Further IDNR recommendations:
- Clean and rinse bird feeders and baths with a diluted bleach solution (nine parts water to one part bleach) and put away or clean weekly if they can’t be moved away from birds.
- Remove any bird seed at the base of bird feeders to discourage large gatherings of birds or other wildlife.
- Avoid feeding wild birds in close proximity to domestic flocks.
If five or more dead wild birds are observed in one location, an IDNR district wildlife biologist should be contacted. Tap here for contact information for district wildlife biologists. USDA Wildlife Services also may be contacted at 1-866-487-3297.
IDNR also requests all occurrences of dead or sick bald eagles be reported to the agency.
Use rubber gloves and a mask when disposing of any dead wild birds.

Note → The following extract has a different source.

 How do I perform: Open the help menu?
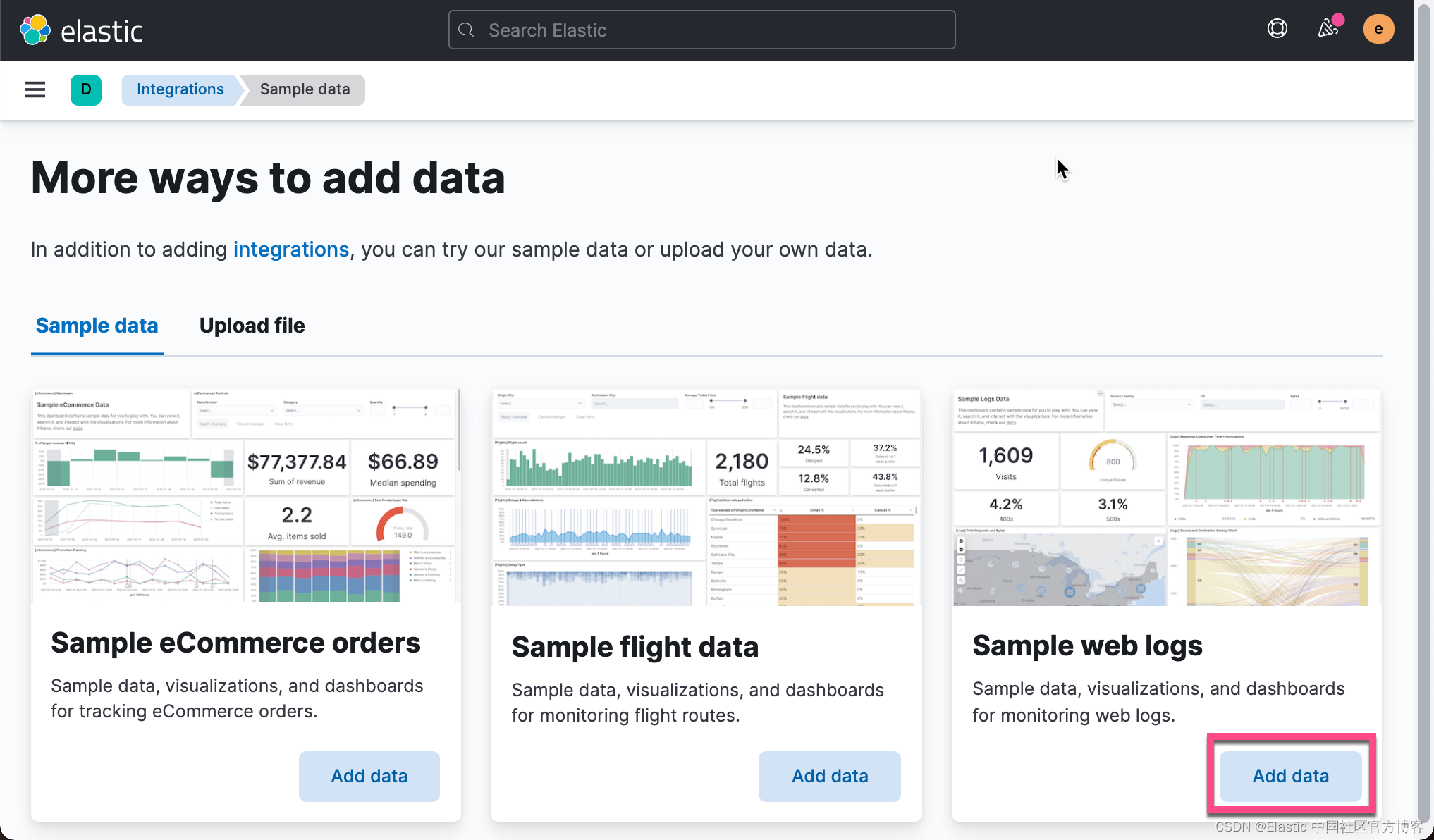[x=1277, y=29]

The carcass should be double-bagged in sealed plastic bags. The bags can be buried away from scavengers or placed in the garbage if approved by the local waste service provider. Anyone handling dead birds should thoroughly wash their hands and any other clothes or tools with soap and water following disposal.
Wild turkeys are less likely to contract HPAI given their behavior and the habitats they occupy, according to IDNR. Turkey hunters can still protect themselves by thoroughly cooking game meat to an internal temperature of 165 degrees Fahrenheit and implementing other guidance found here.
HPAI was detected in wild Canada geese in Illinois on March 10. Since then, wild bird mortality from HPAI has been confirmed in Champaign, Fulton, Sangamon, and Will counties. More recently the deaths of more than 200 birds in Cook County are suspected to be caused from HPAI.
Wild birds impacted include waterfowl and waterbird species, as well as some raptors, including bald eagles. Detections in domestic poultry flocks have also occurred.